Search the records for the string "Task". Copy each line where it occurs.

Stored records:
Start of Block

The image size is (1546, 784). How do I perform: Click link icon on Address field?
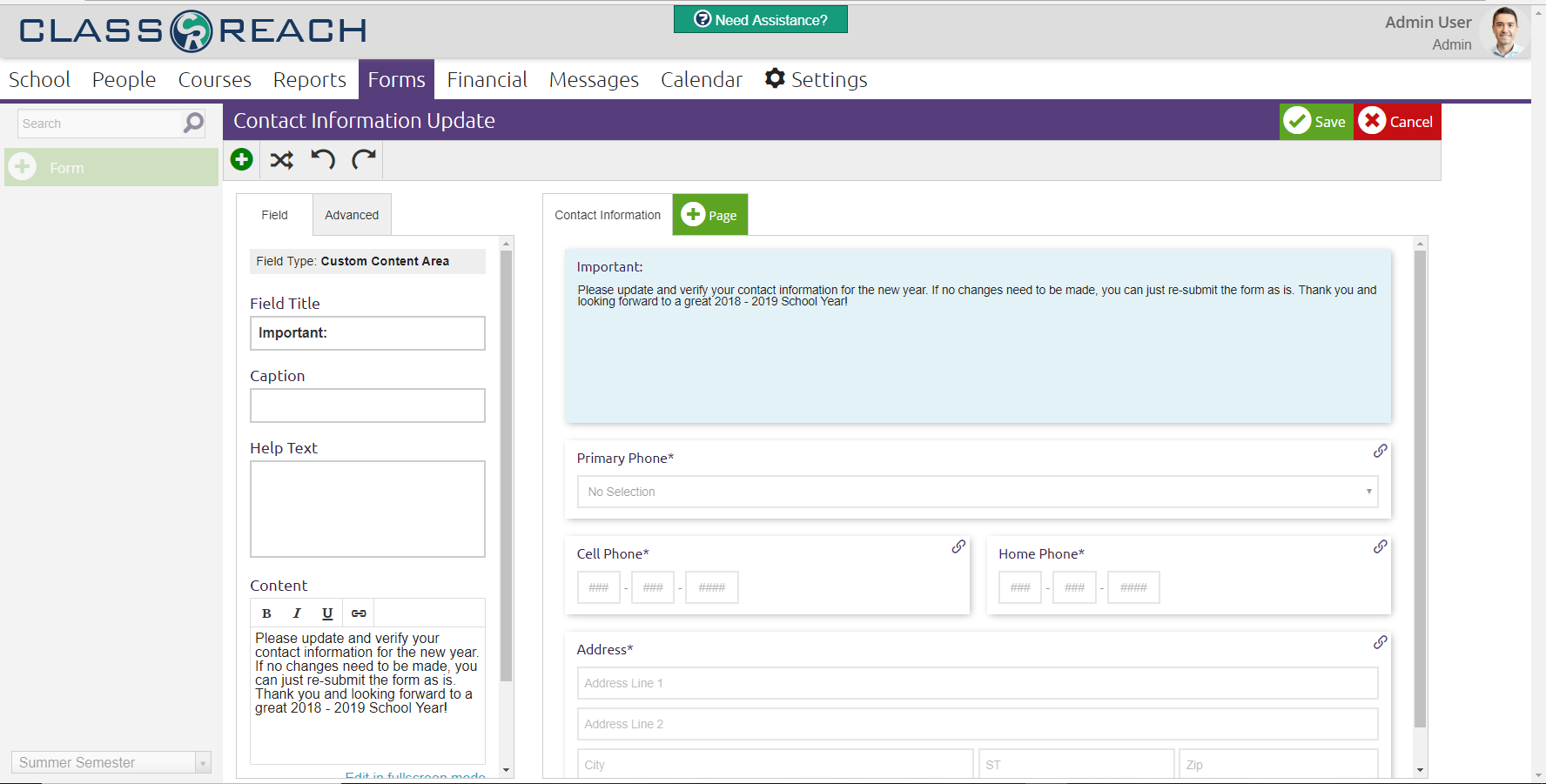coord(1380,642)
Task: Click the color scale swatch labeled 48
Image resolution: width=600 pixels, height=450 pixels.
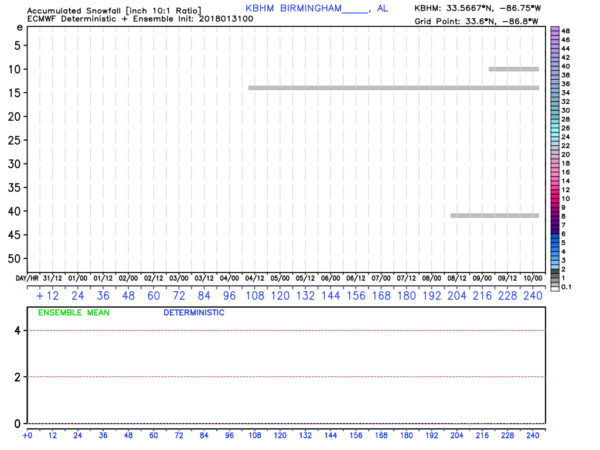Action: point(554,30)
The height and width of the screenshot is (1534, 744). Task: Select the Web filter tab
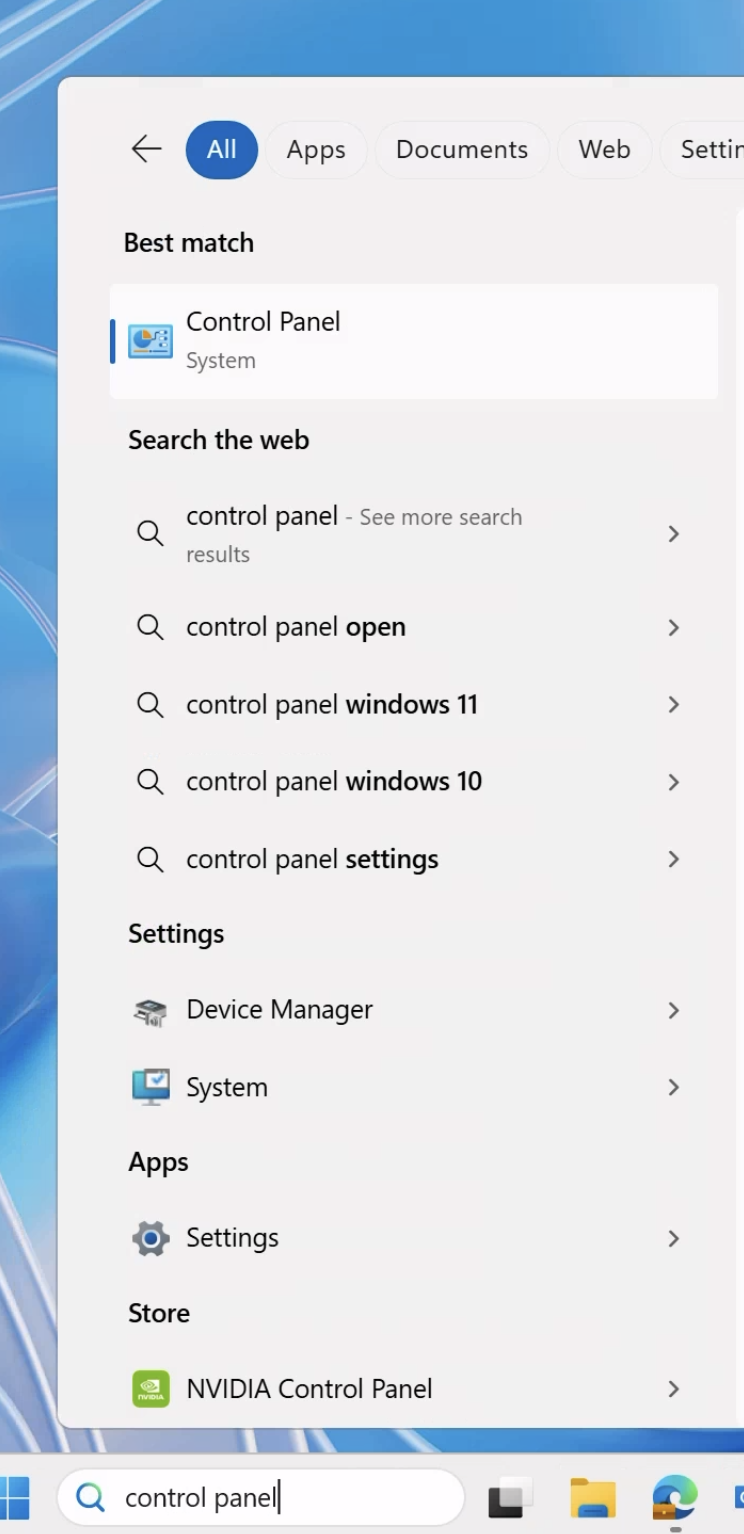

End of Block

SOLUTION FOR THIS EXERCISE:
Task: Click the color scale swatch labeled 48
The height and width of the screenshot is (1534, 744). Task: Select the Web filter tab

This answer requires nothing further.